Arrange every line of the entries below as a JSON list of strings, one string per line, skipping blank lines and leaving the pictures out.

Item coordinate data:
--- Begin ---
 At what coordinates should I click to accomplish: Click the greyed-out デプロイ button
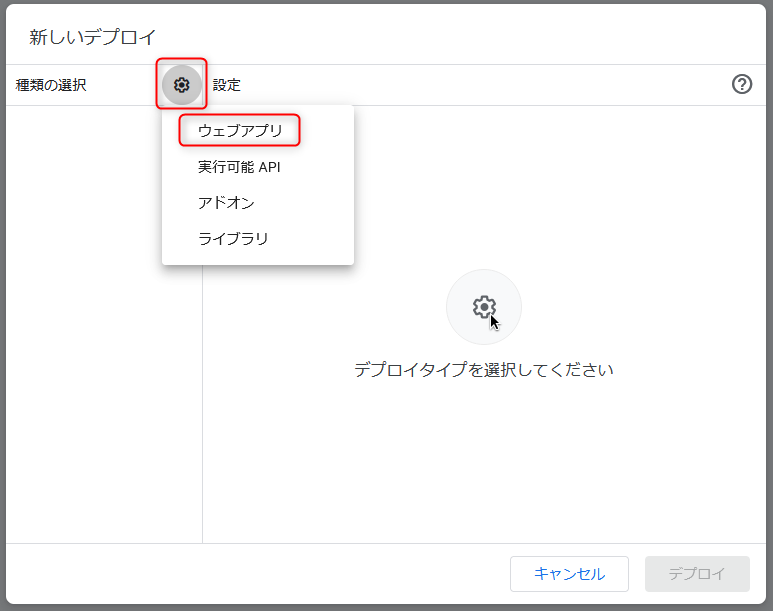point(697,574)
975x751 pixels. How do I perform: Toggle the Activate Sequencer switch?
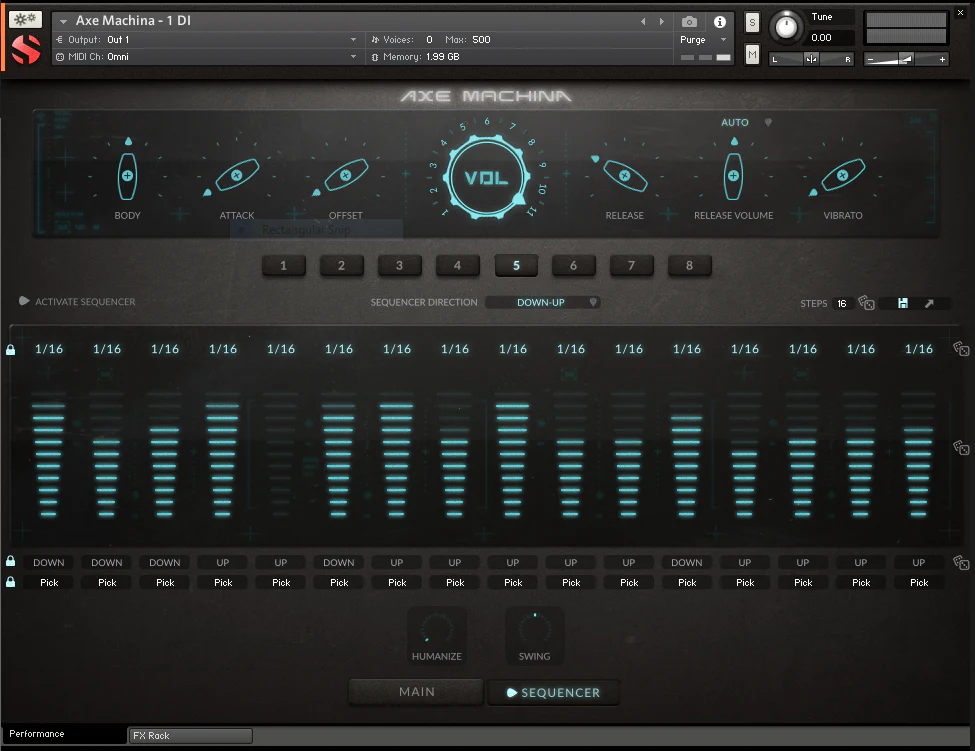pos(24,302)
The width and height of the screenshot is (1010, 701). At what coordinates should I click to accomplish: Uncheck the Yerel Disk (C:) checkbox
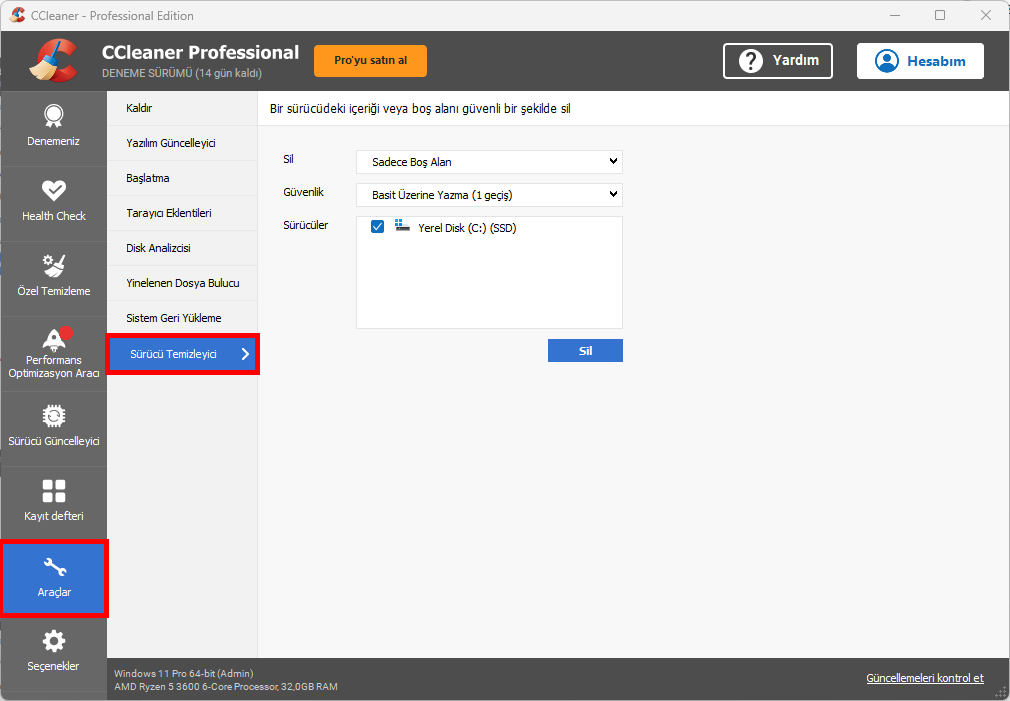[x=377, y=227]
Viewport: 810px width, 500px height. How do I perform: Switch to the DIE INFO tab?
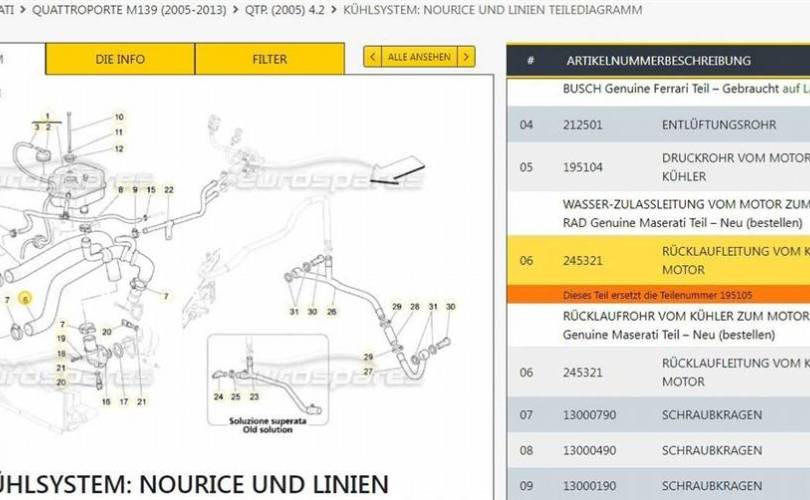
--- End ---
*Output for this exercise*
[
  " At what coordinates should I click to accomplish: Click the greyed-out デプロイ button",
  "point(697,574)",
  "975x751 pixels. How do I perform: Toggle the Activate Sequencer switch?",
  "pos(24,302)",
  "The width and height of the screenshot is (1010, 701). At what coordinates should I click to accomplish: Uncheck the Yerel Disk (C:) checkbox",
  "[x=377, y=227]",
  "Viewport: 810px width, 500px height. How do I perform: Switch to the DIE INFO tab?"
]